Thursday, June 2, 2011

Joy in the Evening, too!

First of all, thanks to so many of you who have reached out and sent me words of encouragement!  It means so much to know that I am being lifted up in prayer.  I know especially for those of you who know me well, it might be a bit distressing to read some of what I’m writing.  I don't want to upset any of you, but it really is a critical help in my processing all that is happening.   
Beyond that rather self-serving reason, I also pray reading my struggles will be an encouragement to you.  Not because I have it all together, but because I don’t, and yet, God is still at work in me and through me.  I want you to see if He is able to use me - broken, messed up, insecure, sometimes downright pitiful, me - He can and will meet you right where you are, and use you, too.
This morning we talked about Who We Are Under Stress.  As will come as no surprise, it was an intense way to spend 3 ½ hours!  And yet, because of the battle I waged last night, I was able to cope.  If I hadn’t had that time of my pouring out my heart, and of Jesus pouring in His love and assurance, I don’t know if I could have got through it. 
Without going into it all, each one of us was pushed to confront ourselves, and our fears, feelings and reactions, in a situation completely out of our control. 
For me, it was not all easy, but again, I had the strength to handle it.  Not in myself, but because I felt the Spirit with me.  He was with me last night as I cried out.  He joined His groans with my sobs, and lifted them up in intercession to God.  I was able to endure the strain and stress today because I had already walked through a valley. 

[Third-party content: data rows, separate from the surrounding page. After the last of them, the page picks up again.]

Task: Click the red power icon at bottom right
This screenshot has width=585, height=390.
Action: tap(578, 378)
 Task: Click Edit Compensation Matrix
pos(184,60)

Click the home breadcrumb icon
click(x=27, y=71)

In a way, I felt there was nothing that was going to be thrown at me today I hadn’t faced down last night.  Because we had spent so much intense time together, I sensed Jesus close to me the whole time.  There was a peace which only came through throwing all my tears and anguish down at His feet. 
So, although the morning was not much fun, I did learn a few more things about myself.  The happy thing is, some of what I learned was positive!  I learned that under stress I am able to get past my fears and find a way to function.  I learned that I can step outside of my comfort zone to help reassure others. 

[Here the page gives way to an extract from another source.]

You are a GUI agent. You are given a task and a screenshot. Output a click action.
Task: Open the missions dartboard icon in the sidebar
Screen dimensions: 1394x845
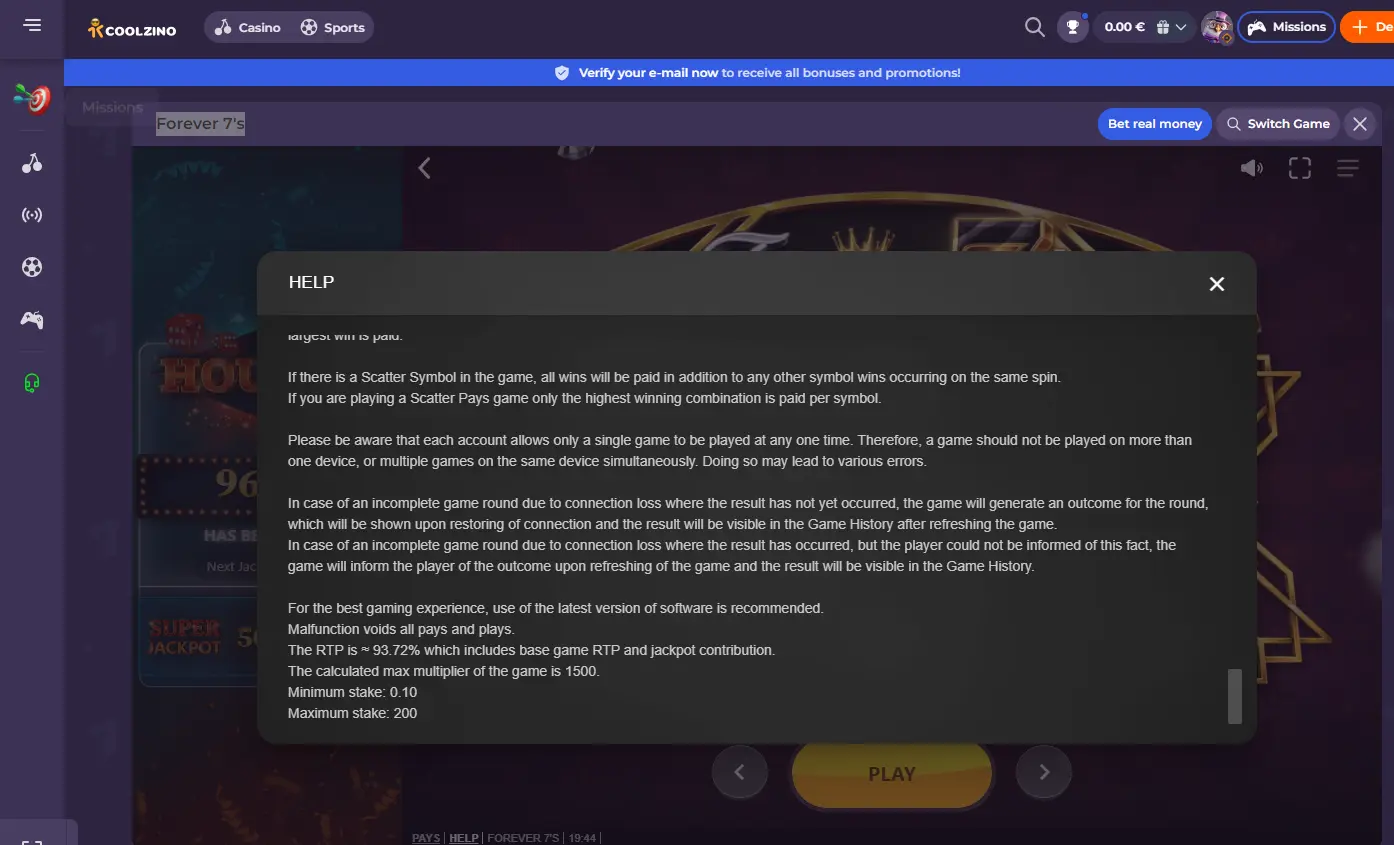click(32, 98)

And, I learned that even though I have stress-filled times, when I cry out to God, He will meet me in them.  More than that, He just may use them to equip me for something coming up, which I would not be able to handle without that struggle.
The stresses and strains are unavoidable, but in the power of the Holy Spirit not only can I manage them, but through them I really can learn more about myself.  Even more importantly, in them I can learn more about Jesus. 

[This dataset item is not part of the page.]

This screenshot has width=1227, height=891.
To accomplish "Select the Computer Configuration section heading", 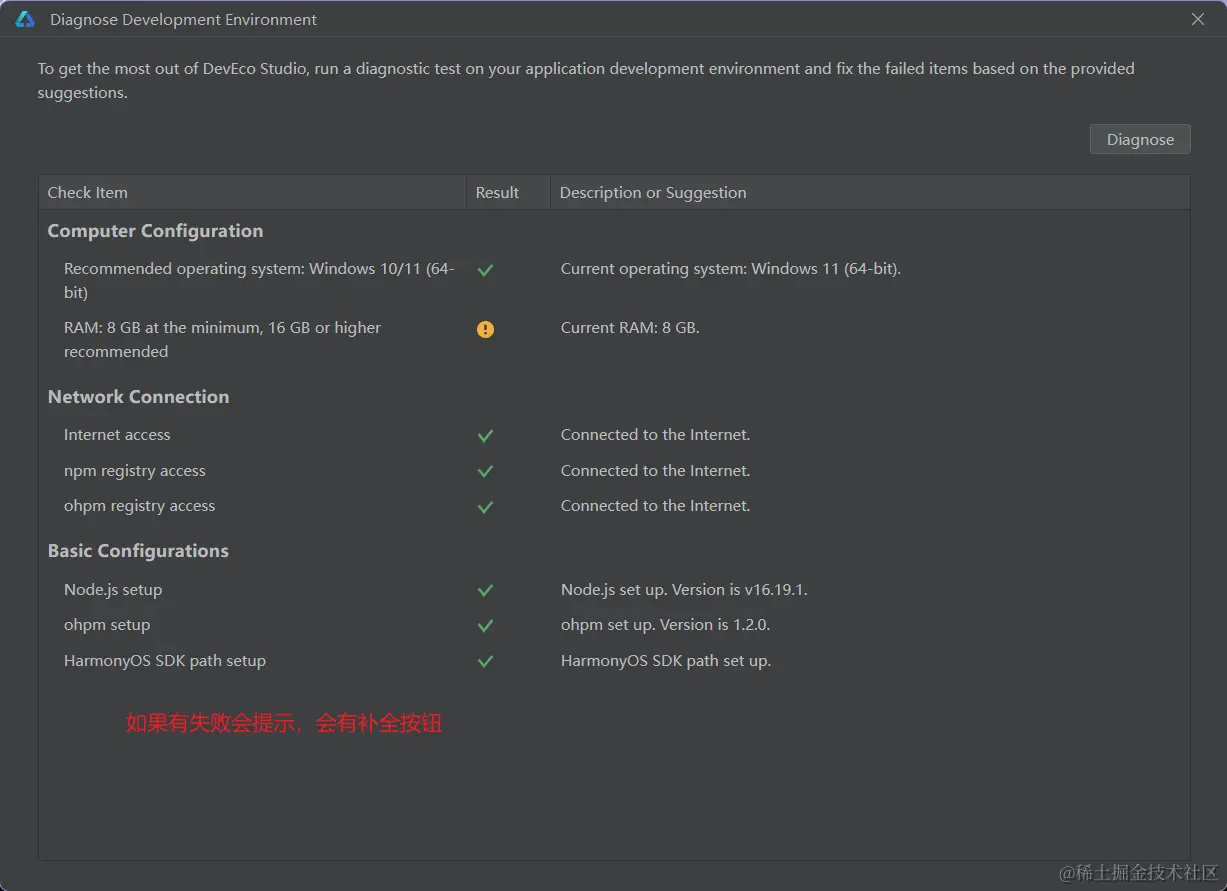I will pos(155,231).
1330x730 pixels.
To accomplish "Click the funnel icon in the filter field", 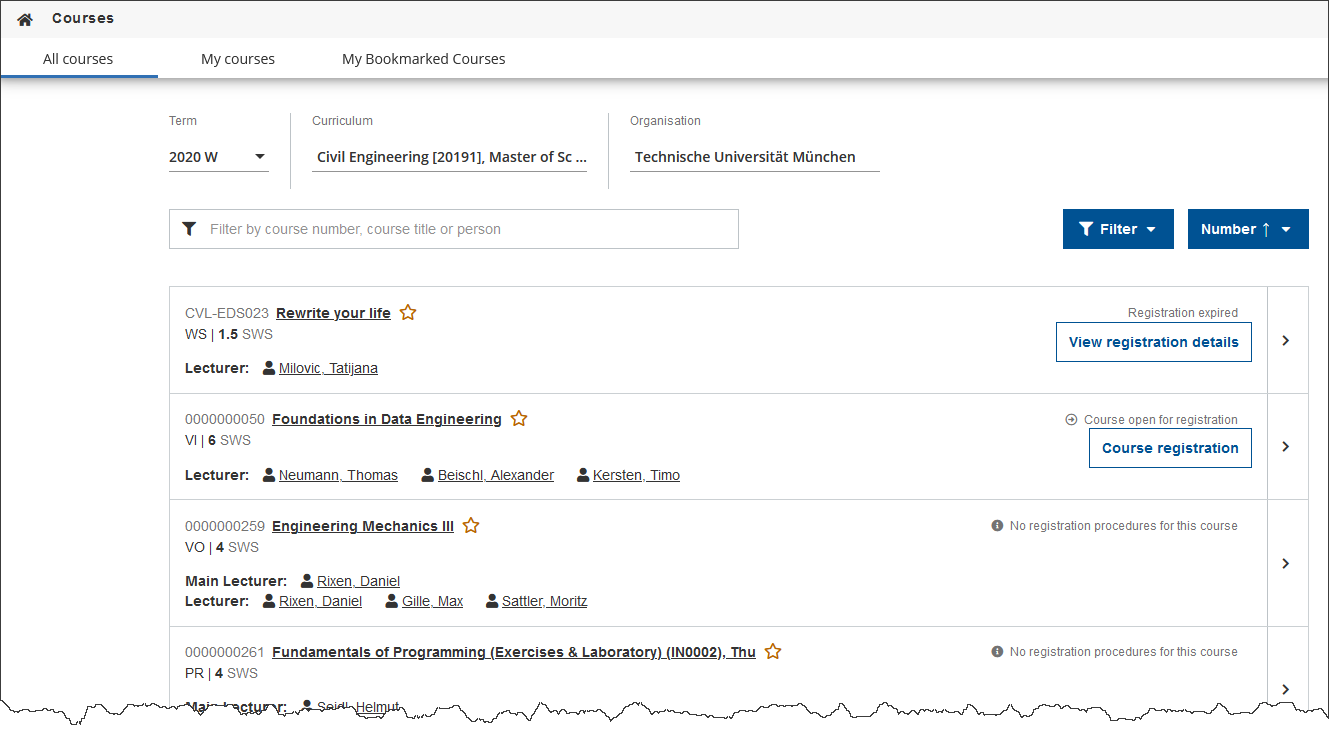I will [189, 229].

In them, perhaps one day, I will truly be able to say that I not only am enduring the strife, but am rejoicing in it because in it I am learning more about our all-loving and all-powerful God.
Tomorrow we’re going to spend the entire day talking about Embracing Rest, Sabbath-Keeping and Silence and Solitude.  Can I just tell you, I am so excited for tomorrow! 
Until then, I pray you, too, will sense God with you in whatever struggles and valleys you may be experiencing.  As un-fun as they are, I hope the reminder that God can use even our ickiest stuff to deepen our understanding of Him will give you courage and yes, joy!